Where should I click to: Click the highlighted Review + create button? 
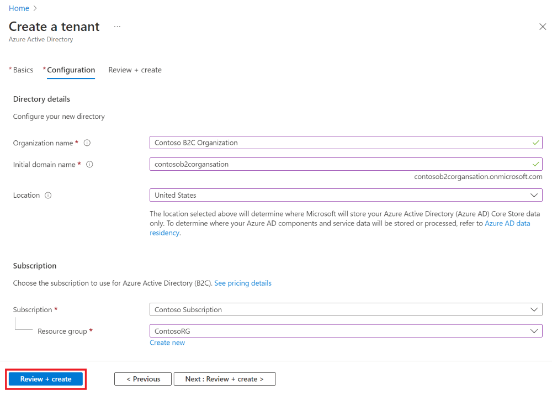tap(45, 379)
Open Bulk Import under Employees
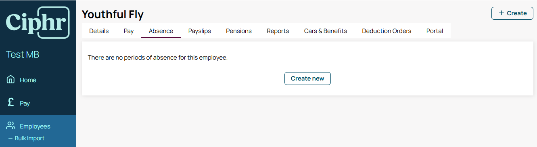The width and height of the screenshot is (537, 147). pyautogui.click(x=29, y=138)
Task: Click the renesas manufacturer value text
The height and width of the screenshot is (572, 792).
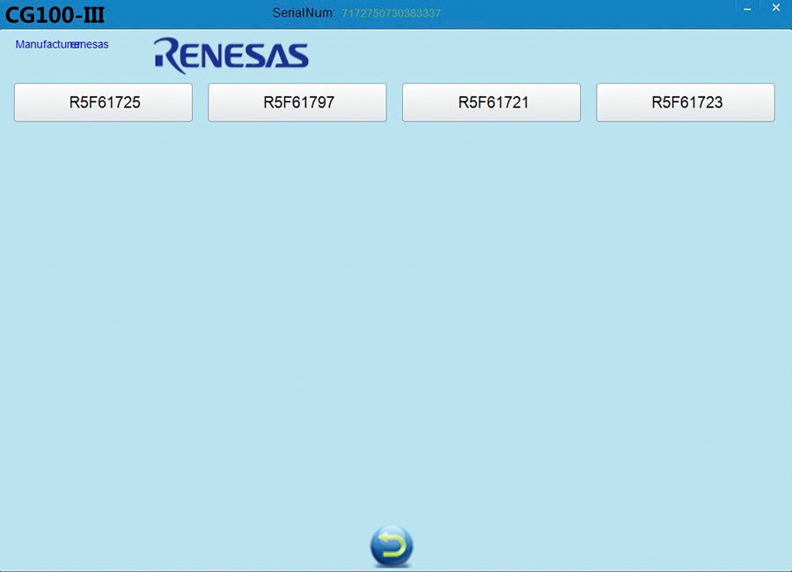Action: click(x=92, y=44)
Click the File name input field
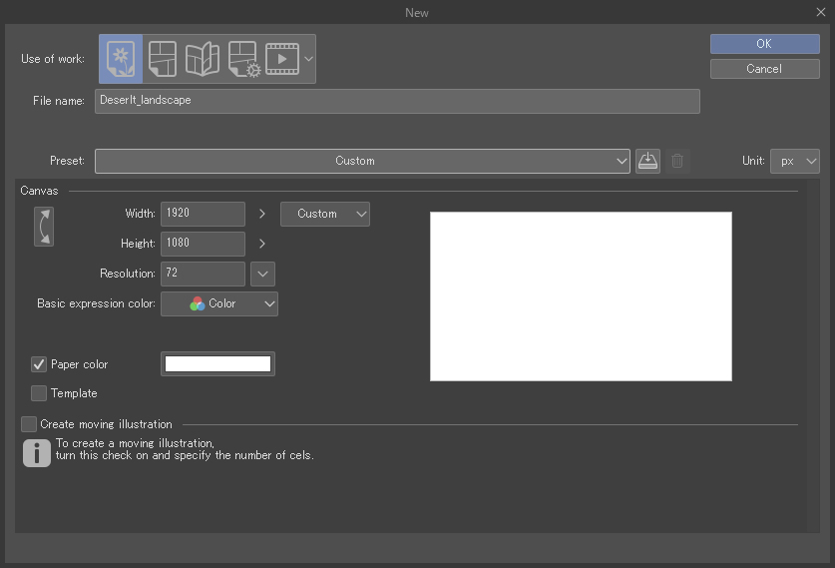The image size is (835, 568). (397, 101)
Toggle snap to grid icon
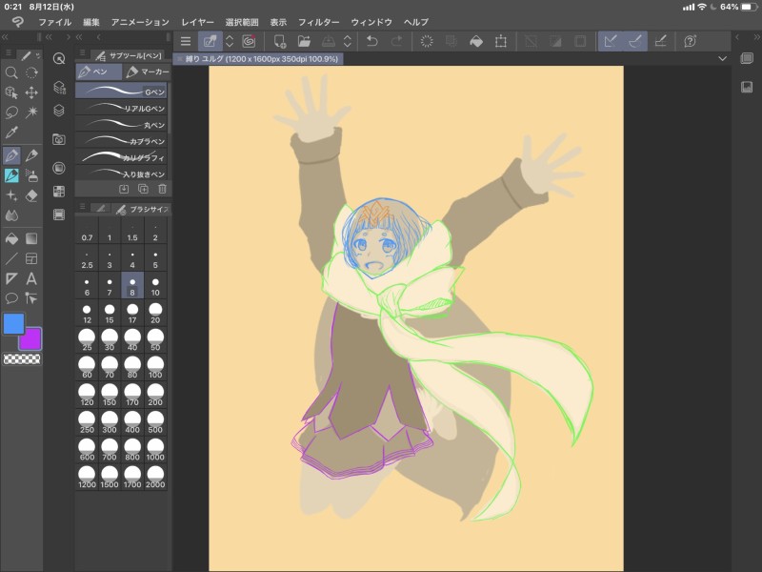 pos(661,41)
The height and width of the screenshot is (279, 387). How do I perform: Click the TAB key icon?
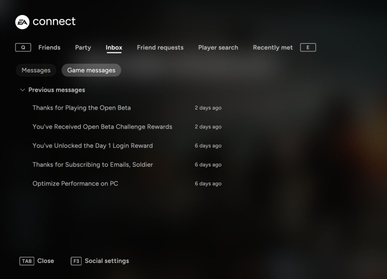pyautogui.click(x=27, y=261)
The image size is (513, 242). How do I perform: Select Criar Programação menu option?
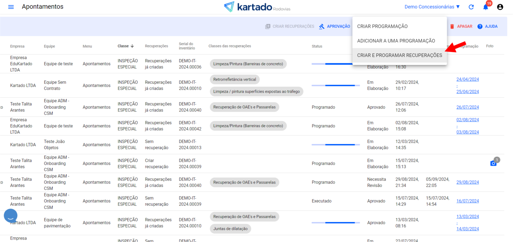click(382, 26)
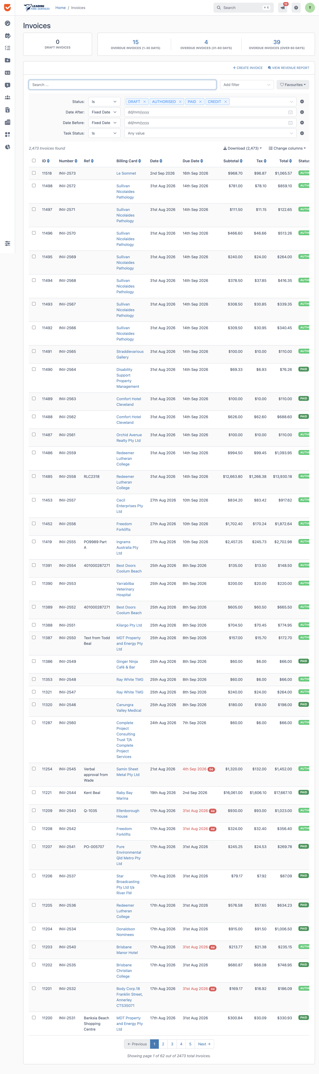Open the settings sliders icon in sidebar
Screen dimensions: 319x1074
(x=8, y=243)
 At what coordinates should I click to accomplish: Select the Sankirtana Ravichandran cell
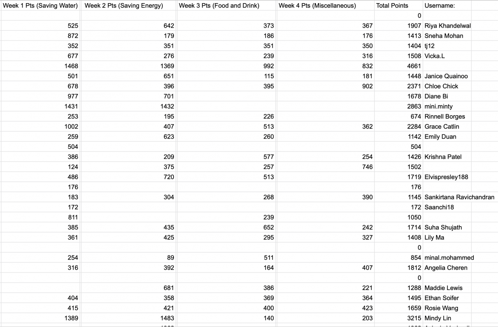(459, 197)
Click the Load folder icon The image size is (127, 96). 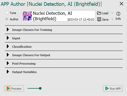point(99,13)
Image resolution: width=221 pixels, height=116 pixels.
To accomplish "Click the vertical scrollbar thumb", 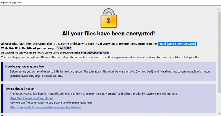I will click(x=219, y=52).
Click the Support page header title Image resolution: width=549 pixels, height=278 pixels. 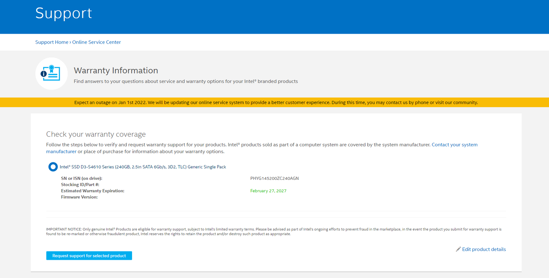point(63,13)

○ ○ ○ ○ ○

PROBLEM TO WORK ON:
The reply should hold only the lines running from the top of the records to the line containing "Task: Click the", both included, copied exactly with no pictures.

YOUR RESPONSE:
Where should I click to: Click the highlighted Review + create button? 
tap(45, 379)
Open Bulk Import under Employees
The width and height of the screenshot is (537, 147). pyautogui.click(x=29, y=138)
Task: Click the renesas manufacturer value text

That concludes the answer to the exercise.